The album cover features a hand-sketched profile of a bikini-clad woman diving with her mutilated arms stretched back with blood floating out of the stumps where her hands presumably used to be. Most of the lyrics feature violent imagery that express, among other things, disgust over corruption (the bouncy “Nightmary”) and vengeance against injustice (the walloping “Had a Dream” and the curdling “Chunks”).

To varying degrees, Hatfield has always mixed the personal with the political in her work. 2017’s Pussycat addressed predatory men, the political climate, and predatory men working in politics. And blood is certainly nothing new.

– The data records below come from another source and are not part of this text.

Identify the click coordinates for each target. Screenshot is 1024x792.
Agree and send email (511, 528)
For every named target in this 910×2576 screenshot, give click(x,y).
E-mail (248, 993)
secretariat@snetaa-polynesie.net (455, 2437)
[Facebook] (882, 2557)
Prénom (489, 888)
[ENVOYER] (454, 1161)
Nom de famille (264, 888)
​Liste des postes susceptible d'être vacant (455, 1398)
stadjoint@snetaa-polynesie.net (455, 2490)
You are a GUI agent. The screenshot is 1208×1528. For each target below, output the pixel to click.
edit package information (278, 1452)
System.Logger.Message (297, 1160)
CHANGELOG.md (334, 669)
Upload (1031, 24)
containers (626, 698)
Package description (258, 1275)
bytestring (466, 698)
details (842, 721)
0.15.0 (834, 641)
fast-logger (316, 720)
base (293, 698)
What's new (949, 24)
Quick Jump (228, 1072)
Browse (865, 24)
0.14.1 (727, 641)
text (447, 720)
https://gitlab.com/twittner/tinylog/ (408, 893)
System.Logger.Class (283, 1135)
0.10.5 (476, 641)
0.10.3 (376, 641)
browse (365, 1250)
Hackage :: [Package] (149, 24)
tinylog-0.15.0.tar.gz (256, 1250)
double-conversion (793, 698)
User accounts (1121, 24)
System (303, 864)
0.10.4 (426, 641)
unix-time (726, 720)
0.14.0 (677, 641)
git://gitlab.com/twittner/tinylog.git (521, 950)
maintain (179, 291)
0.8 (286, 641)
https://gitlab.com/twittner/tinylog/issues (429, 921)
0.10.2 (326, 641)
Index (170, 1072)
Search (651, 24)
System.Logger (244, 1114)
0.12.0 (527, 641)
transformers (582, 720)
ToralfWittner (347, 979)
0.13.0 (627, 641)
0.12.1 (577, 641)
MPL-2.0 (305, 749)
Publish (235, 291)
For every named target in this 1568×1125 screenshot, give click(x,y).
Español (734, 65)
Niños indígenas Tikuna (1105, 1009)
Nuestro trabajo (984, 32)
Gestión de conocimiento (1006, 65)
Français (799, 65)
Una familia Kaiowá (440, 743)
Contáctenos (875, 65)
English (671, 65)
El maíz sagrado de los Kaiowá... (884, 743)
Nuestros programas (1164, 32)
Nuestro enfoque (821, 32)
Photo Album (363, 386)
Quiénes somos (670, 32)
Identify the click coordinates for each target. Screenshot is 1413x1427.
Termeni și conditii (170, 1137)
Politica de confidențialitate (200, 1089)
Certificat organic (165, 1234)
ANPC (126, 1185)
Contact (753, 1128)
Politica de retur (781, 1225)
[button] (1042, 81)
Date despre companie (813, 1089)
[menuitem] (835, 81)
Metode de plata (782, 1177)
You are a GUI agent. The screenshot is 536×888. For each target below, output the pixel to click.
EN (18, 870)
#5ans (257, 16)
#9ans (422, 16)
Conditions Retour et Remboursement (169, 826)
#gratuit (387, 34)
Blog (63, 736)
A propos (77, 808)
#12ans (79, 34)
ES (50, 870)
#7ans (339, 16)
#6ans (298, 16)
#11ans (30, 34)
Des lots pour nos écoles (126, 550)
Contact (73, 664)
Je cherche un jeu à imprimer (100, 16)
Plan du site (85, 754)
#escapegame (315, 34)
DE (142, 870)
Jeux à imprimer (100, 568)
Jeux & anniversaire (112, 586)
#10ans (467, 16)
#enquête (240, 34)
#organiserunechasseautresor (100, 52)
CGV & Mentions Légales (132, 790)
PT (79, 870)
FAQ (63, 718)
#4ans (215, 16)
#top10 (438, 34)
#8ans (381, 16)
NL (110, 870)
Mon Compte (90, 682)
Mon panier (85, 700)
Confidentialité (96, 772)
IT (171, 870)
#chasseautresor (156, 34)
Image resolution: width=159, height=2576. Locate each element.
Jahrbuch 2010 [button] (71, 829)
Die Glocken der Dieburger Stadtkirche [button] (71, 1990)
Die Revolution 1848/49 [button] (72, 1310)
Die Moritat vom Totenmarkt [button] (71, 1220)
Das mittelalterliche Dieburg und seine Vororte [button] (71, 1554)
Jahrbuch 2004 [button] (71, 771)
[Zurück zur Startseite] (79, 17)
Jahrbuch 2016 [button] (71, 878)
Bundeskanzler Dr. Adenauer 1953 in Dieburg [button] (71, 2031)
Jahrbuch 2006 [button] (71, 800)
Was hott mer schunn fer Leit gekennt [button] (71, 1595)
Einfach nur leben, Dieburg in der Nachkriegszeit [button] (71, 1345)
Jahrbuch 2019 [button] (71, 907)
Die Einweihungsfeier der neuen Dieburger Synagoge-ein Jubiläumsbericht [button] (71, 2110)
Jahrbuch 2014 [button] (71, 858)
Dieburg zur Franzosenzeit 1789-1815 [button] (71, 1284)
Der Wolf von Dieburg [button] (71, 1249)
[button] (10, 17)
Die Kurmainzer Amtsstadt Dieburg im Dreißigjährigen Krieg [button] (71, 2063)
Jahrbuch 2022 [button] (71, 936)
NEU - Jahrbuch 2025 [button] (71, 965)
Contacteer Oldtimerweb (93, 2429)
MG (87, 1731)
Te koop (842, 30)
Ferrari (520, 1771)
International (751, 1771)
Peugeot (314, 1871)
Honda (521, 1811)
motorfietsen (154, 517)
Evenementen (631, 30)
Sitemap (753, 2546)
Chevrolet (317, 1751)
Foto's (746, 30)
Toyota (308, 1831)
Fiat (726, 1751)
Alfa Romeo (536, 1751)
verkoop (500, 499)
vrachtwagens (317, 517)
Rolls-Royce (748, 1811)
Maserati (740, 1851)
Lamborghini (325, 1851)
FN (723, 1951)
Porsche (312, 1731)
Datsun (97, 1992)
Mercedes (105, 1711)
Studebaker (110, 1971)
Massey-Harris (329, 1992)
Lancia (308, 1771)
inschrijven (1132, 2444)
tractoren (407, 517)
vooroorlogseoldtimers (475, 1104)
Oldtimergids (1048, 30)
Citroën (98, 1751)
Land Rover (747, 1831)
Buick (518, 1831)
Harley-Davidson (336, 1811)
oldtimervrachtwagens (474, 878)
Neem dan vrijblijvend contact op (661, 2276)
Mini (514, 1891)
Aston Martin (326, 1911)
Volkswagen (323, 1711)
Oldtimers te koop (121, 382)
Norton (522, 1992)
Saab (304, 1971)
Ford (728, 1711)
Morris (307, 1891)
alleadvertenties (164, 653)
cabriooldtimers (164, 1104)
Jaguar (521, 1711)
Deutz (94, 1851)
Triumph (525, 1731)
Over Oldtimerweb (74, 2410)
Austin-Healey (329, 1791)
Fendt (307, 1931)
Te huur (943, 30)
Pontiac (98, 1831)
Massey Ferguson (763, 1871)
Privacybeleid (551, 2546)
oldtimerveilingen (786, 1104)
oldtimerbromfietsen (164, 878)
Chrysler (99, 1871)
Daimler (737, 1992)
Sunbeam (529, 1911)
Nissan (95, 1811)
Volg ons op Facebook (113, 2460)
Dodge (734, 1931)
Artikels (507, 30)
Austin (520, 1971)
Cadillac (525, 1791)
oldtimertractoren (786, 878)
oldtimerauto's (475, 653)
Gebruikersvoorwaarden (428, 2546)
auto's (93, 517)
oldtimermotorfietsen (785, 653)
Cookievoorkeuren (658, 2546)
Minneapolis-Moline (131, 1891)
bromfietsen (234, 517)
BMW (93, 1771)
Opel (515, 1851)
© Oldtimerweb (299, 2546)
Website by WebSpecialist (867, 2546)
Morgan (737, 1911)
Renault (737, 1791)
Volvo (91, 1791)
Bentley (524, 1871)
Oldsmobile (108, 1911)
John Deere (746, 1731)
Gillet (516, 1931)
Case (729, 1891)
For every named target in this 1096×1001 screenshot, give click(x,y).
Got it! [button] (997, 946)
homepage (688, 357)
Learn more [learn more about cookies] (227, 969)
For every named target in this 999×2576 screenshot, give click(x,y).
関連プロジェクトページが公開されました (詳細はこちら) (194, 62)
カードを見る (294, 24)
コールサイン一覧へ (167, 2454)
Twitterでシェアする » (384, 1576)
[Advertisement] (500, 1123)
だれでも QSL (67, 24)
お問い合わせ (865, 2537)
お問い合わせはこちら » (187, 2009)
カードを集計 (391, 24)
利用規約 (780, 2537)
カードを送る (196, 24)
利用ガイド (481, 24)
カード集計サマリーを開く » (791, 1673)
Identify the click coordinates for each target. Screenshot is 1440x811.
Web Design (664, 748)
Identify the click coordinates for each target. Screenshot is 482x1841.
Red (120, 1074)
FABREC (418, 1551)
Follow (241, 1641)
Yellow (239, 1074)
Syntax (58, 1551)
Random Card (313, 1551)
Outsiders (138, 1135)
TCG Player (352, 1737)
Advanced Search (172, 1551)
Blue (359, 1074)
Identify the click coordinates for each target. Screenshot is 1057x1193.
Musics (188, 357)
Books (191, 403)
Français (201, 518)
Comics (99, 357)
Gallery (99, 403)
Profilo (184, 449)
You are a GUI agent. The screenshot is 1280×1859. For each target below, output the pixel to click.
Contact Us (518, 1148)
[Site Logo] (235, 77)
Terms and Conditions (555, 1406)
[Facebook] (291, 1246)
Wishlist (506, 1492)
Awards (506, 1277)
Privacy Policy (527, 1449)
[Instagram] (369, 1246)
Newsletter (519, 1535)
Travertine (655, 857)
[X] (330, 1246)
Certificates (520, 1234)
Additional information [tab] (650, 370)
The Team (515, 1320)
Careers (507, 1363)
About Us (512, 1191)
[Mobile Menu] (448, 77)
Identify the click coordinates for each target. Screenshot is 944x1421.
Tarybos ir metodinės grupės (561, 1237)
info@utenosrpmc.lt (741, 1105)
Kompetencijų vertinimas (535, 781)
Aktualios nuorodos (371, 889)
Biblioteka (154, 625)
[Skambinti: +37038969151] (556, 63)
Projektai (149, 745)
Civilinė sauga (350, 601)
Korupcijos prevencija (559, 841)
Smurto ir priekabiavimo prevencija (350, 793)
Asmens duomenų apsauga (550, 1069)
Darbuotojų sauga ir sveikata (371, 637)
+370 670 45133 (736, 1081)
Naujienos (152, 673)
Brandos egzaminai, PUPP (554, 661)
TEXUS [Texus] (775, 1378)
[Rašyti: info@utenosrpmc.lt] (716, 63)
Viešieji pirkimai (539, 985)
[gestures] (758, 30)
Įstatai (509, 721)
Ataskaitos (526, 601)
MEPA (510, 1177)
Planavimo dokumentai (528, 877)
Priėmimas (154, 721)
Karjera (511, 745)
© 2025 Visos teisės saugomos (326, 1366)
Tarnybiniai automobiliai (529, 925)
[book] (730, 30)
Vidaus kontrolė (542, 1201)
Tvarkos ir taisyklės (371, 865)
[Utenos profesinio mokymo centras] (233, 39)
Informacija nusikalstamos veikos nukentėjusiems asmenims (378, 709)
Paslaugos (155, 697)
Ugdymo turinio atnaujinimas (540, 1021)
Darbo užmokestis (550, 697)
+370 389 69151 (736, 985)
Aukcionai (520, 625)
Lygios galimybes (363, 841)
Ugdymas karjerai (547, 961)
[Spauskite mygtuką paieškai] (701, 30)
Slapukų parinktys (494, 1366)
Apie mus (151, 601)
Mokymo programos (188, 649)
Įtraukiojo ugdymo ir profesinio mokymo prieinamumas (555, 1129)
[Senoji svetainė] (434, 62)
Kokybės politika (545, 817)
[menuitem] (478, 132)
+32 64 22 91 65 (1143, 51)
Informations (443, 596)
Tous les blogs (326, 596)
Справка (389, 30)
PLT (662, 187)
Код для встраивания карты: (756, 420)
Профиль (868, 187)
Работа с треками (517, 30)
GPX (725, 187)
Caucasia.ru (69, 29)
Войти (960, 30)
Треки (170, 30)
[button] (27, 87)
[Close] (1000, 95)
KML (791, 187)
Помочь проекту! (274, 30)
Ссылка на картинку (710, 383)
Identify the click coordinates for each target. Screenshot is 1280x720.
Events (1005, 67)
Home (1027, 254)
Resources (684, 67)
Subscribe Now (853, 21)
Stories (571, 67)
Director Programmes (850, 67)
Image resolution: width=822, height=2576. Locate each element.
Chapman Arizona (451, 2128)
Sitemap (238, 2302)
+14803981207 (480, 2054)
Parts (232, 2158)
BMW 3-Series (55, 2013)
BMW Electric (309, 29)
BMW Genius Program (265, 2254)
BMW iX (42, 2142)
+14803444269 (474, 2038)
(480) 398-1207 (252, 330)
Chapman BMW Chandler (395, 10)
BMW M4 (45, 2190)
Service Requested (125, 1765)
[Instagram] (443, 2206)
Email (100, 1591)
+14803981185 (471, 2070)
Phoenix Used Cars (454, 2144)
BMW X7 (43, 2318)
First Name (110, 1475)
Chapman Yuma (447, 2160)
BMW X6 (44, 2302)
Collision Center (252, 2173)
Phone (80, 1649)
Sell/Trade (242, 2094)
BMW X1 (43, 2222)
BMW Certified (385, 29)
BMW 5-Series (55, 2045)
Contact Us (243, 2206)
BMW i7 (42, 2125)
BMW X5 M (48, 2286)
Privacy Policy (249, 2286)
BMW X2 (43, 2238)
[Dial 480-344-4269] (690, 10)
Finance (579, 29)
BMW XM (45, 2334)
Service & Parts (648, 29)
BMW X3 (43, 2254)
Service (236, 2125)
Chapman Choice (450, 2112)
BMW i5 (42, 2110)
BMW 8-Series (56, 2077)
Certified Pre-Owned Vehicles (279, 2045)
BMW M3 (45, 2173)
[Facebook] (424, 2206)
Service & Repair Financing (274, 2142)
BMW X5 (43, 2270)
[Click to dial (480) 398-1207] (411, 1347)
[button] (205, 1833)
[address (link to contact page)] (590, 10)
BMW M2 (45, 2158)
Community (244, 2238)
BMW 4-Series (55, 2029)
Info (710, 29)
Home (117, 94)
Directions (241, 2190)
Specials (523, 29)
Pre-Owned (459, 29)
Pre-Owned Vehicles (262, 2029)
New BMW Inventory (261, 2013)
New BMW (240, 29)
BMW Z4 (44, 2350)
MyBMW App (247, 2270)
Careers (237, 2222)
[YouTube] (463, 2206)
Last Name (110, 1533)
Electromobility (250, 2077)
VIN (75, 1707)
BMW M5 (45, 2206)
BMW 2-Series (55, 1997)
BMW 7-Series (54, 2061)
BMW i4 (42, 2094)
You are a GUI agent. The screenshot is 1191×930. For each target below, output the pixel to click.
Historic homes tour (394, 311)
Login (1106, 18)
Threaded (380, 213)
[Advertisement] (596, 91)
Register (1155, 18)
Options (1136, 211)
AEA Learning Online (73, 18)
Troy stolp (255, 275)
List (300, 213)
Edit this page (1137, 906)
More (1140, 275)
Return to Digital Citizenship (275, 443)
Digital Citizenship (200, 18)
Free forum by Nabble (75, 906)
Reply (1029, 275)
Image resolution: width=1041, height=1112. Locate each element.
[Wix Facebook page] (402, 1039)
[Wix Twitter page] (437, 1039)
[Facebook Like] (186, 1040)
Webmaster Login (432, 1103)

Hatfield’s first official studio album, released nearly 30 years ago, Hey Babe, featured the ultra-catchy “Nirvana” with the lyrics, “I slam my hand in the car door/ I scream ‘til I could scream no more/ bloody and mean and rotten to the core.”

Lest you think Hatfield is engaging in black-and-white (oops, I mean binary) thinking, think again. The third from the last track (and first single) “Mouthful of Blood” addresses the lack of nuance, group think, and cancel culture pervading our society over a bright ‘70s chord progression. It starts, “If I say what I want to say/ it just might get me killed/ there’s no freedom in expression/ and I don’t think I will” and the chorus succinctly says it all, “I bite my tongue/ my mouth’s full of blood.” Cathartic and melodic, Blood satisfies on many levels.